44 – Zapis 152

Sny z 02.10.2020

 

Byłam w domu rodzinnym, stałam akurat na środku podwórka. Usłyszałam dziwny dźwięk i podniosłam głowę . Na niebie zobaczyłam dziwny ogromny “chudy” samolot ( wyglądał jak krzyż z odłamaną w prawo nóżką na końcu) towarzyszyła mu eskadra z  kilkunastu trójkątnych myśliwców, ustawionych w formację “V”.

Samolot leciał z południa, w kierunku północy, jak mnie minął, to przeszłam przez stodołę, żeby dalej na niego patrzeć i to co zobaczyłam, to aż odebrało mi mowę. Była powódź, apokalipsa, od północy szła woda, która wszystko zalewała. Lśniła jak lód w słońcu i szła bardzo powoli. Wróciłam do domu, kazałam dzieciom i matce pakować pieniądze, dokumenty i trochę ubrań, bo musimy uciekać, inaczej zginiemy. Matka coś tam marudziła, ale nie słuchałam jej. Znalazłam brązową torbę i wkładałam do niej swetry i spodnie, zastanawiałam się czy włożyć moje błyszczące sukienki, ale nie. Znalazłam tylko wielopak z białymi nowymi majtkami, pomyślałam : Super i wrzuciłam je do torby.

 

44 (pojawiło się jako wrażenie i mnie obudziło )

Miałam jechać do pracy, ale jakaś kobieta dawała mi dwa bilety, nie wiem na co. Nie chciałam. Później jechałam z partnerem samochodem, on prowadził i ja miałam jakąś WIZJĘ.

Zobaczyłam że, mam wypadek na autostradzie, auto wypada na łuku i spada za barierki z prawej strony.

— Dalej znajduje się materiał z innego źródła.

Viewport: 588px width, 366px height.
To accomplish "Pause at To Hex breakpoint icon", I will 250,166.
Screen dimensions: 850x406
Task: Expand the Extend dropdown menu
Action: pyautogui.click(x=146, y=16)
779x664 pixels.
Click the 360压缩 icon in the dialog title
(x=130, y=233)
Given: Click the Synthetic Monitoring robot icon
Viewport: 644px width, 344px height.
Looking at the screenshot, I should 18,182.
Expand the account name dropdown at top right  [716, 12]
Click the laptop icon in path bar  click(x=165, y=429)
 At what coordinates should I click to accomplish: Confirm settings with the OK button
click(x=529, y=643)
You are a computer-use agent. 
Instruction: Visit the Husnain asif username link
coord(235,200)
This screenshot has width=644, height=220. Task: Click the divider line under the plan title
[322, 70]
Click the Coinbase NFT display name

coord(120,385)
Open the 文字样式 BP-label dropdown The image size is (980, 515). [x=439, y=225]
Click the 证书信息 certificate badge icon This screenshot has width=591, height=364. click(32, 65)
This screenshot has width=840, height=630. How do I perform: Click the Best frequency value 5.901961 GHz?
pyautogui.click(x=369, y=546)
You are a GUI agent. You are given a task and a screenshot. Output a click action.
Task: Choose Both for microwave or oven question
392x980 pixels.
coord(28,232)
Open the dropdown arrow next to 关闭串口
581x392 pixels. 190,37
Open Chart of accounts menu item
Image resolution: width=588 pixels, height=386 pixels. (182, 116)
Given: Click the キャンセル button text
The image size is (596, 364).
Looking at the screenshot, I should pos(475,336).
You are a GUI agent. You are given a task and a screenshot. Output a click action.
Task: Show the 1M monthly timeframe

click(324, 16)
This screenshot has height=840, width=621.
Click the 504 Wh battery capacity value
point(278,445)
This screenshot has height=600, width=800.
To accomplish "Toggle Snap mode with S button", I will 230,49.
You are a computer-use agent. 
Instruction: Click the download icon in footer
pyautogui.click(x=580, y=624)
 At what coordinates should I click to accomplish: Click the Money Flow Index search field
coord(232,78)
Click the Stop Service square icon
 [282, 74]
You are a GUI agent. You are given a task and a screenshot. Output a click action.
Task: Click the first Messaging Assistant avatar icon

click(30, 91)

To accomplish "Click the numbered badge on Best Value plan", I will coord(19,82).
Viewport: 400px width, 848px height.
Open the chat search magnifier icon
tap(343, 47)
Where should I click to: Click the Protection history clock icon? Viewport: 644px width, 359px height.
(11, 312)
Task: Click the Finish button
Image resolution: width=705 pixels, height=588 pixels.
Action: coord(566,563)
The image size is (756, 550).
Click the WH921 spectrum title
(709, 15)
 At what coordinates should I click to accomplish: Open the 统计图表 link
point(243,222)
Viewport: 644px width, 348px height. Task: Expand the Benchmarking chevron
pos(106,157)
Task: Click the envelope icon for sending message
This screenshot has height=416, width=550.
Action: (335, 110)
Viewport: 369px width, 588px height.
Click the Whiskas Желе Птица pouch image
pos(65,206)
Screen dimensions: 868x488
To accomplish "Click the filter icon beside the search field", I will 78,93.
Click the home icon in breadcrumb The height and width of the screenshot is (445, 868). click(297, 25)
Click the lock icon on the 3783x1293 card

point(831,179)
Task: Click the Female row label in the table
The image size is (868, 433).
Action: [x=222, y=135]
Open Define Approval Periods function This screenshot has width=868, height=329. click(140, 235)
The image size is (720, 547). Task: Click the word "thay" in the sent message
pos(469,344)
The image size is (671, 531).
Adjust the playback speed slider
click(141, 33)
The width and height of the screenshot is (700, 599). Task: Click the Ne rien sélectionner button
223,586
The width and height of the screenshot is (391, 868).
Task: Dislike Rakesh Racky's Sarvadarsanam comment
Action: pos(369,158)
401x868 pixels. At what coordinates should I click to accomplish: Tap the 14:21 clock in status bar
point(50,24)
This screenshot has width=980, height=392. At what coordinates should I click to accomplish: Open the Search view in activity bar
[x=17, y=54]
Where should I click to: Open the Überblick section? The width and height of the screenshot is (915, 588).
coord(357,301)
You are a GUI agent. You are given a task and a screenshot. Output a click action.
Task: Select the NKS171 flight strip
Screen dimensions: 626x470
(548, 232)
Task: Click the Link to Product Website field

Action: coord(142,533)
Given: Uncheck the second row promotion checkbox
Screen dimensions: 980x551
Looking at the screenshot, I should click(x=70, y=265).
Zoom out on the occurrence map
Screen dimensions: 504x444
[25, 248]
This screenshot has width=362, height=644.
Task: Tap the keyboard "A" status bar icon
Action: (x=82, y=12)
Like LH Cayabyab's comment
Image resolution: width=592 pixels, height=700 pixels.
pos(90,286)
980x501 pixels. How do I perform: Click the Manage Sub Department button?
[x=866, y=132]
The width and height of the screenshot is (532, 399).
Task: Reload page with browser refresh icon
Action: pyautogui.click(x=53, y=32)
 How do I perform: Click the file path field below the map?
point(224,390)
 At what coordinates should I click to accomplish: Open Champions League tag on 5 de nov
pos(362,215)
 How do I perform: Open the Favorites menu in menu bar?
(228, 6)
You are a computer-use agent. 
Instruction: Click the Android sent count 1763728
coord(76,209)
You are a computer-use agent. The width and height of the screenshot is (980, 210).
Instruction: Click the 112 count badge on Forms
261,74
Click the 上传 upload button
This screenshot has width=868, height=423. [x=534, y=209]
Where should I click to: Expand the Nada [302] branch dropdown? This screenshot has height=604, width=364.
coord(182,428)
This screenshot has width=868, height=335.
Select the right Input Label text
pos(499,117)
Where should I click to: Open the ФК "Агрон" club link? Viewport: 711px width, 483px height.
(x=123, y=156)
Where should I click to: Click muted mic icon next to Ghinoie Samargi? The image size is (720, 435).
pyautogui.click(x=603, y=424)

Samochód leżał na dachu.

I wtedy pojawiła się moja ciotka ANNA, za oknem samochodu ( już normalnie) i mówi do mnie “OSTRZEGAŁAM CIĘ” . Miała czarną suknie na sobie z bufiastymi rękawami i szeroką gumką w pasie, pięknie falowała na wietrze. Widziałam ją tak mniej więcej do bioder.

Powiedziałam do partnera, że coś takiego widzę, swoją śmierć, i ten wypadek, i tą ciotkę teraz realnie, a On: Ale jak ???? skoro jedziemy razem??

Później jechałam tirem wiejską drogą, ale bardzo powoli, bo nie umiem prowadzi takiego “byka”. Jadę na jedynce, potem na dwójce. Patrzę, jacyś ludzie łażą mi przed maską…. I jakiś chłopak na rowerku mi wpadł pod samochód. Za chwilę jakaś dziewczynka. Patrzę do tylu, wyłazy te dzieci spod samochodu, czyli jakoś na nimi przejechałam.

Za chwilę naczepa mi odpadała, a reszta się rozsypała. Jacyś ludzie zaczęli mi pomagać zbierać ten złom z drogi. Ale te resztki zaczęły się skrzyć, jakby się wszystko samo z siebie spalało i rozpadało, w błyskawicznym tempie. Jakiś mężczyzna zapytał mnie, czy wiem dlaczego tak się dzieje?.